China’s economy expanded more than expected in the first three months of the year as government moves to kickstart growth helped offset weak global demand and a US trade war, data showed Wednesday.
The 6.4 percent reading was the latest in a string of figures indicating the world’s number-two economy and key driver of global growth is stabilizing after decelerating every quarter last year, though officials warned of headwinds.
“The national economy enjoyed stable performance with growing positive factors, and stronger market expectation and confidence,” said National Bureau of Statistics spokesman Mao Shengyong.
“Given slowing global economic growth and international trade, increasing international uncertainties and prominent domestic structural issues, the task of reform and development is arduous and downward pressure on the economy persists,” said Mao.
Top policymakers in Beijing last month unveiled a number of major plans to support the flagging economy with massive tax cuts, fee reductions, and financing support.
Officials pressed on with the drive to shift China to a more sustainable growth model, strengthened policies to counter the downturn and “spared no effort to put the policies into effect”, said Mao.
Beijing faces a delicate balancing act as it tries to support businesses in need of credit, without further inflating its debt balloon.
A strong March
New credit flooded into the financial system last month, with the growth of bank loans and total outstanding credit accelerating — thanks to measures to boost lending — though analysts say it will take about six months to spark a full economic turnaround.
“The better-than-expected (first quarter) figures reflect a strong March,” said Julian Evans-Pritchard of Capital Economics in a note, adding seasonal factors could have contributed to the uptick.

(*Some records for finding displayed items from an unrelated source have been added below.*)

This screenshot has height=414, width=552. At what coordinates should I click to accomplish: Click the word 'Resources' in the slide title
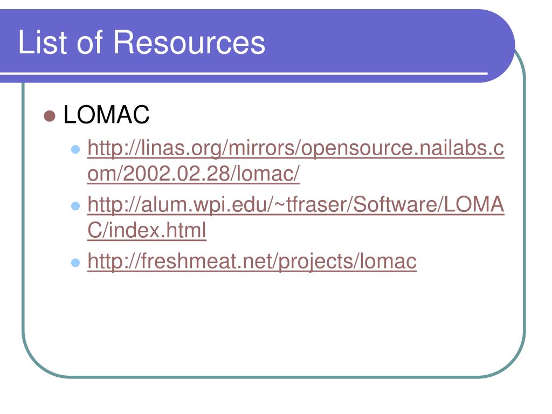point(189,42)

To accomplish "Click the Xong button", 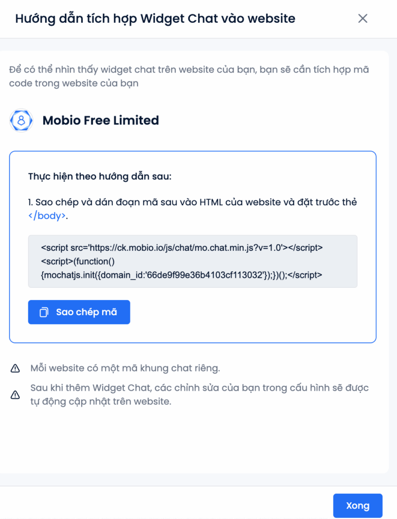I will pyautogui.click(x=358, y=505).
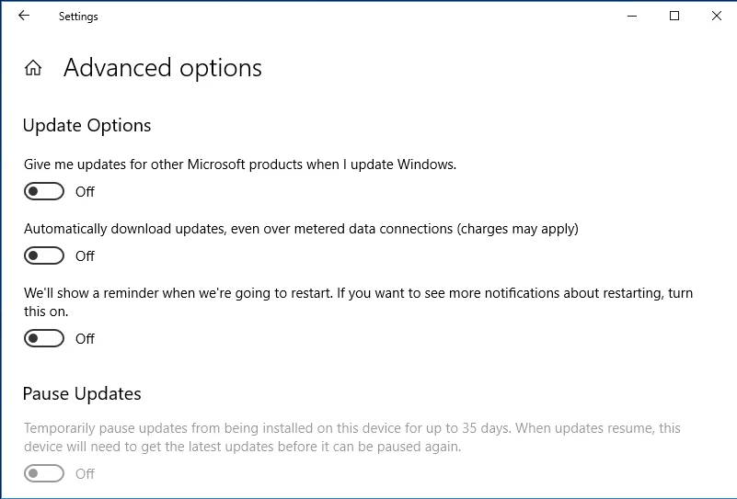Go back using the title bar arrow
This screenshot has height=499, width=737.
(24, 16)
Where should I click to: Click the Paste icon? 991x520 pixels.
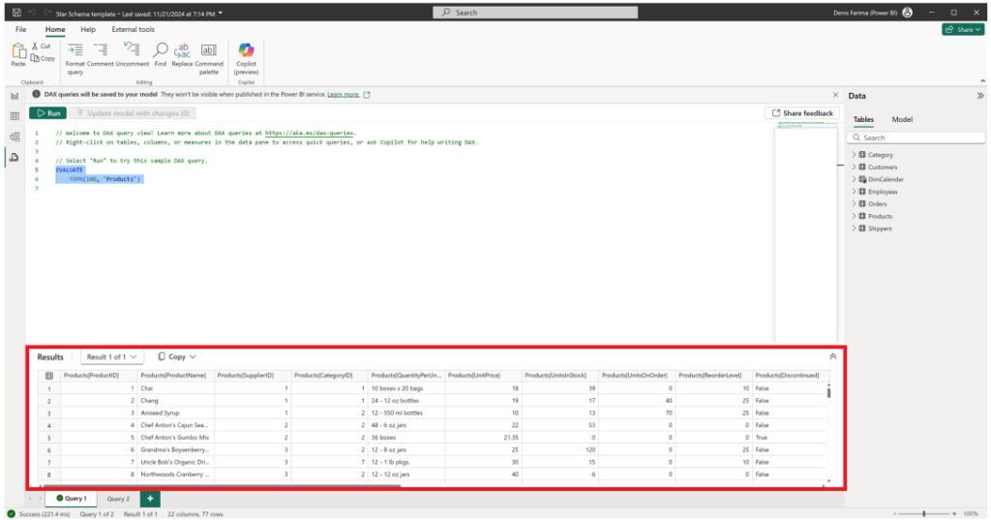click(x=18, y=50)
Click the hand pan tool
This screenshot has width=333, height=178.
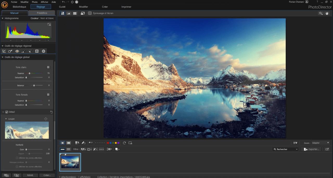click(327, 13)
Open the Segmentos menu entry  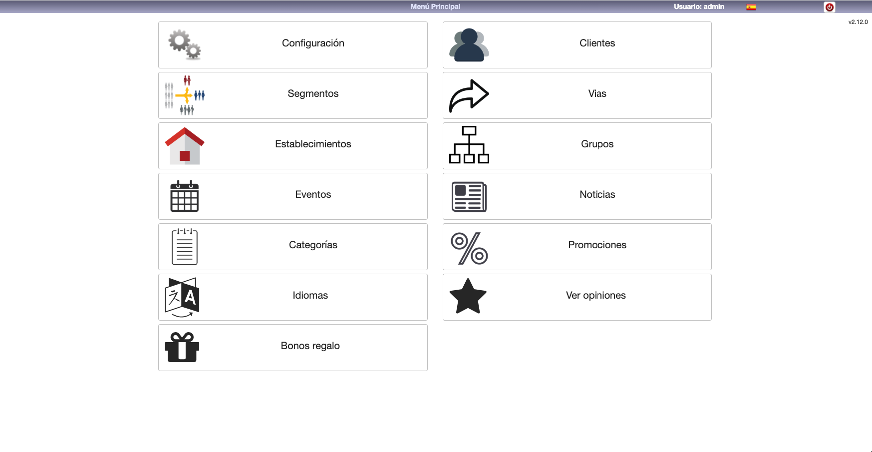[313, 94]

“With credit growth now accelerating and sentiment improving, China’s economy will bottom out before long if it hasn’t already,” he said.
The government lowered its growth target for China this year to 6.0-6.5 percent, having chalked up its slowest pace for almost three decades in 2018.
However, while growth remains relatively slow, the crucial unemployment rate remains low and fell to 5.2 percent in March from 5.3 percent in February.
Beijing is counting on consumers and renewed investment to stabilize the economy.
The latest data showed retail sales for March rose 8.7 percent on-year after stagnating at 15-year lows for three months, though data Friday revealed imports plunged in the first quarter, feeding worries about weak demand.
And infrastructure spending expanded 4.4 percent in the first three months, sharply up from 3.8 percent last year when the government stepped up a campaign against debt and financial risk.
PBoC stimulus ‘caution’
The broader fixed-asset investment indicator rose 6.3 percent for the first three months of the year, from 6.1 percent in January-February.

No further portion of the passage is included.